On their return Green approached a local farmer and they began distilling gin using whey in an old cattle shed on the Ballyvolane House farm. “We loved the luscious taste of it and being able to use local produce was very important to us. The whey we use now comes from Carbery in west Cork. And so, Bertha’s Revenge Gin was born.”

Oldest cow

The name Bertha’s Revenge Gin comes from Bertha, the name of the oldest cow that ever lived. She was an Irish Droimeann cow, originally owned by a man called Jerome O’Leary. She is in the Guinness book of records for living to the age of 38 (she died in 1993) and for having 39 calves – another record. However, Bertha lives on, as she has been stuffed and preserved and is now owned by George Kelly from Killorglin.

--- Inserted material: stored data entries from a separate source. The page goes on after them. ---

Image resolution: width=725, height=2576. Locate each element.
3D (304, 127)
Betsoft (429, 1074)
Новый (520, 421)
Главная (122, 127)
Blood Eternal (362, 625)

“We approached George and asked if we could use the name and he was delighted – but he refuses to sell her to me,” Green says. “Bertha did make an appearance at our launch, though.”

“It will take us a few more years to really get Bertha’s Revenge Gin well known internationally, but we are already in the UK and Luxembourg and we had meetings in November in New York and Chicago about getting into those markets. I think it’s really the way we can secure our future and continue to live and work in Ballyvolane House, which we love.”

Green’s father is still helping out in Ballyvolane House. “My father is 83 and he looks after the gardens. I think he is delighted and amazed at how the business has developed,” says Green.